- TASK DETAILS
Go through the entries below and write each one out exactly.

==================================================

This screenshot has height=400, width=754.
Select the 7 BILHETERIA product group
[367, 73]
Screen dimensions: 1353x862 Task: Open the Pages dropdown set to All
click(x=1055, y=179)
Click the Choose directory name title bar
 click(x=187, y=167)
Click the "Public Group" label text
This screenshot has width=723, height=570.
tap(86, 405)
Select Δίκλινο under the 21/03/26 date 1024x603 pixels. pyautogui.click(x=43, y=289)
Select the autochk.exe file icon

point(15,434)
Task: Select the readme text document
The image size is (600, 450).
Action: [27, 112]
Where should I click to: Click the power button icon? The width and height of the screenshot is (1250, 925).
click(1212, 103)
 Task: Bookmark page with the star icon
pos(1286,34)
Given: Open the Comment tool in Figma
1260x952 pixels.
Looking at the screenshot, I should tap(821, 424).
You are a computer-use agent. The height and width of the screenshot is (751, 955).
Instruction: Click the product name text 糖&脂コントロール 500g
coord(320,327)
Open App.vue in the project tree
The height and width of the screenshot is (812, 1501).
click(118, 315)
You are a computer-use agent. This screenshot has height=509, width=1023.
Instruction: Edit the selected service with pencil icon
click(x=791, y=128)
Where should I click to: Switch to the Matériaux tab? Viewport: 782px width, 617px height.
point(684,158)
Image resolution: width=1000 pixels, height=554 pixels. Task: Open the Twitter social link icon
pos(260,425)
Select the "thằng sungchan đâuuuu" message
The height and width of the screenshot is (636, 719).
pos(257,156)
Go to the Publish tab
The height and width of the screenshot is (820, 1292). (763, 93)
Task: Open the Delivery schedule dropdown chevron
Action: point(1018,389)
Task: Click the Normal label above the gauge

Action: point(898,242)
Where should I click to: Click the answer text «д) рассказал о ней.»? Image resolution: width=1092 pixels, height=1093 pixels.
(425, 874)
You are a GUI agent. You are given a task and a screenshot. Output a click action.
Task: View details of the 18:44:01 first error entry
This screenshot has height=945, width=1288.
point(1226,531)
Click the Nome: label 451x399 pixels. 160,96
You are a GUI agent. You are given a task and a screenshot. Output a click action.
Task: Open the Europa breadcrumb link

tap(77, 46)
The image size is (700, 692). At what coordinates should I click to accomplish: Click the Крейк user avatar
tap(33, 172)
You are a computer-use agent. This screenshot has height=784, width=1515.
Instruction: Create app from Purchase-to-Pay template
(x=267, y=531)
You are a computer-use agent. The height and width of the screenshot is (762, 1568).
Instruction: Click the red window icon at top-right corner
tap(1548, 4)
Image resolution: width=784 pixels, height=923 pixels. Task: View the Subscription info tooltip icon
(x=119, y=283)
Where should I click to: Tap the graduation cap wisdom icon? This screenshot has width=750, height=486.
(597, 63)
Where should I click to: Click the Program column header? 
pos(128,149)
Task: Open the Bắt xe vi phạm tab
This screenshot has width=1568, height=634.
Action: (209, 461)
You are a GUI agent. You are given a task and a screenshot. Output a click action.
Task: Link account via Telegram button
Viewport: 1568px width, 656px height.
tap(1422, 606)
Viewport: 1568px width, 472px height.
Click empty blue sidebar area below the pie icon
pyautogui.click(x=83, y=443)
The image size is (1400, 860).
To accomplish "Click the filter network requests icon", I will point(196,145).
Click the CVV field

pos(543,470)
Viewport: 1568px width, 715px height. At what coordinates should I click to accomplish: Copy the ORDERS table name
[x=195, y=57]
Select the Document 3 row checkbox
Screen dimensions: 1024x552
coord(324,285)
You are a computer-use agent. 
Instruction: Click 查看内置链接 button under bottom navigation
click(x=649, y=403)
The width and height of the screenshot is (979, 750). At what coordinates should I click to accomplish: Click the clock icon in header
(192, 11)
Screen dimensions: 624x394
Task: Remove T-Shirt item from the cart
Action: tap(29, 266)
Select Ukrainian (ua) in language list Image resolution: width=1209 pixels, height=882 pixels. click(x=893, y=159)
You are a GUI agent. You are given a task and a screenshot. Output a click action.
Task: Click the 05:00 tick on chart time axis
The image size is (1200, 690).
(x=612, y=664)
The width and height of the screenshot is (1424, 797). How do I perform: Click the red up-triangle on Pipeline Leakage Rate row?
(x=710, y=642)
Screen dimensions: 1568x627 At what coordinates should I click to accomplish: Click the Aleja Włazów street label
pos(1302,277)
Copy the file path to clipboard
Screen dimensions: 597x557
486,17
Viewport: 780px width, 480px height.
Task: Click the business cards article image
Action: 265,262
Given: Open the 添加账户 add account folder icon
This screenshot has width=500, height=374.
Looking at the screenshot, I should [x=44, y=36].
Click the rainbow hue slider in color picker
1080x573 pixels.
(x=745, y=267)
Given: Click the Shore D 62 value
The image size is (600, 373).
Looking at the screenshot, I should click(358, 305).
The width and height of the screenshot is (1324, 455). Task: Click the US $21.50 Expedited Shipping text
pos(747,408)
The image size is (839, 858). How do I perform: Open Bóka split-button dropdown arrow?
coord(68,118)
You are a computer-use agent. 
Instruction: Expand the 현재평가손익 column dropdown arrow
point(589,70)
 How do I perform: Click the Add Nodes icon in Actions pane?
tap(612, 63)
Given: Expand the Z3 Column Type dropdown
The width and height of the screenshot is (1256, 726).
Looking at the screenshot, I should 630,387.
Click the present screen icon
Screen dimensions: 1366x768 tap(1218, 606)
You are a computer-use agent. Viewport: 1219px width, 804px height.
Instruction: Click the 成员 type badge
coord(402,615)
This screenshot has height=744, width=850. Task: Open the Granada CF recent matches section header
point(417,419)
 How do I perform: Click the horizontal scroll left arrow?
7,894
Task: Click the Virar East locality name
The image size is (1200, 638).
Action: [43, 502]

==================================================

- YOUR RESPONSE
This screenshot has height=400, width=754.
Select the 7 BILHETERIA product group
[367, 73]
Screen dimensions: 1353x862 Task: Open the Pages dropdown set to All
click(x=1055, y=179)
Click the Choose directory name title bar
 click(x=187, y=167)
Click the "Public Group" label text
This screenshot has width=723, height=570.
tap(86, 405)
Select Δίκλινο under the 21/03/26 date 1024x603 pixels. pyautogui.click(x=43, y=289)
Select the autochk.exe file icon

point(15,434)
Task: Select the readme text document
The image size is (600, 450).
Action: [27, 112]
Where should I click to: Click the power button icon? The width and height of the screenshot is (1250, 925).
click(1212, 103)
 Task: Bookmark page with the star icon
pos(1286,34)
Given: Open the Comment tool in Figma
1260x952 pixels.
Looking at the screenshot, I should tap(821, 424).
You are a computer-use agent. The height and width of the screenshot is (751, 955).
Instruction: Click the product name text 糖&脂コントロール 500g
coord(320,327)
Open App.vue in the project tree
The height and width of the screenshot is (812, 1501).
click(118, 315)
You are a computer-use agent. This screenshot has height=509, width=1023.
Instruction: Edit the selected service with pencil icon
click(x=791, y=128)
Where should I click to: Switch to the Matériaux tab? Viewport: 782px width, 617px height.
point(684,158)
Image resolution: width=1000 pixels, height=554 pixels. Task: Open the Twitter social link icon
pos(260,425)
Select the "thằng sungchan đâuuuu" message
The height and width of the screenshot is (636, 719).
pos(257,156)
Go to the Publish tab
The height and width of the screenshot is (820, 1292). (763, 93)
Task: Open the Delivery schedule dropdown chevron
Action: point(1018,389)
Task: Click the Normal label above the gauge

Action: point(898,242)
Where should I click to: Click the answer text «д) рассказал о ней.»? Image resolution: width=1092 pixels, height=1093 pixels.
(425, 874)
You are a GUI agent. You are given a task and a screenshot. Output a click action.
Task: View details of the 18:44:01 first error entry
This screenshot has height=945, width=1288.
point(1226,531)
Click the Nome: label 451x399 pixels. 160,96
You are a GUI agent. You are given a task and a screenshot. Output a click action.
Task: Open the Europa breadcrumb link

tap(77, 46)
The image size is (700, 692). At what coordinates should I click to accomplish: Click the Крейк user avatar
tap(33, 172)
You are a computer-use agent. This screenshot has height=784, width=1515.
Instruction: Create app from Purchase-to-Pay template
(x=267, y=531)
You are a computer-use agent. The height and width of the screenshot is (762, 1568).
Instruction: Click the red window icon at top-right corner
tap(1548, 4)
Image resolution: width=784 pixels, height=923 pixels. Task: View the Subscription info tooltip icon
(x=119, y=283)
Where should I click to: Tap the graduation cap wisdom icon? This screenshot has width=750, height=486.
(597, 63)
Where should I click to: Click the Program column header? 
pos(128,149)
Task: Open the Bắt xe vi phạm tab
This screenshot has width=1568, height=634.
Action: (209, 461)
You are a GUI agent. You are given a task and a screenshot. Output a click action.
Task: Link account via Telegram button
Viewport: 1568px width, 656px height.
tap(1422, 606)
Viewport: 1568px width, 472px height.
Click empty blue sidebar area below the pie icon
pyautogui.click(x=83, y=443)
The image size is (1400, 860).
To accomplish "Click the filter network requests icon", I will point(196,145).
Click the CVV field

pos(543,470)
Viewport: 1568px width, 715px height. At what coordinates should I click to accomplish: Copy the ORDERS table name
[x=195, y=57]
Select the Document 3 row checkbox
Screen dimensions: 1024x552
coord(324,285)
You are a computer-use agent. 
Instruction: Click 查看内置链接 button under bottom navigation
click(x=649, y=403)
The width and height of the screenshot is (979, 750). At what coordinates should I click to accomplish: Click the clock icon in header
(192, 11)
Screen dimensions: 624x394
Task: Remove T-Shirt item from the cart
Action: tap(29, 266)
Select Ukrainian (ua) in language list Image resolution: width=1209 pixels, height=882 pixels. click(x=893, y=159)
You are a GUI agent. You are given a task and a screenshot. Output a click action.
Task: Click the 05:00 tick on chart time axis
The image size is (1200, 690).
(x=612, y=664)
The width and height of the screenshot is (1424, 797). How do I perform: Click the red up-triangle on Pipeline Leakage Rate row?
(x=710, y=642)
Screen dimensions: 1568x627 At what coordinates should I click to accomplish: Click the Aleja Włazów street label
pos(1302,277)
Copy the file path to clipboard
Screen dimensions: 597x557
486,17
Viewport: 780px width, 480px height.
Task: Click the business cards article image
Action: 265,262
Given: Open the 添加账户 add account folder icon
This screenshot has width=500, height=374.
Looking at the screenshot, I should [x=44, y=36].
Click the rainbow hue slider in color picker
1080x573 pixels.
(x=745, y=267)
Given: Click the Shore D 62 value
The image size is (600, 373).
Looking at the screenshot, I should click(358, 305).
The width and height of the screenshot is (1324, 455). Task: Click the US $21.50 Expedited Shipping text
pos(747,408)
The image size is (839, 858). How do I perform: Open Bóka split-button dropdown arrow?
coord(68,118)
You are a computer-use agent. 
Instruction: Expand the 현재평가손익 column dropdown arrow
point(589,70)
 How do I perform: Click the Add Nodes icon in Actions pane?
tap(612, 63)
Given: Expand the Z3 Column Type dropdown
The width and height of the screenshot is (1256, 726).
Looking at the screenshot, I should 630,387.
Click the present screen icon
Screen dimensions: 1366x768 tap(1218, 606)
You are a computer-use agent. Viewport: 1219px width, 804px height.
Instruction: Click the 成员 type badge
coord(402,615)
This screenshot has height=744, width=850. Task: Open the Granada CF recent matches section header
point(417,419)
 How do I perform: Click the horizontal scroll left arrow?
7,894
Task: Click the Virar East locality name
The image size is (1200, 638).
Action: [43, 502]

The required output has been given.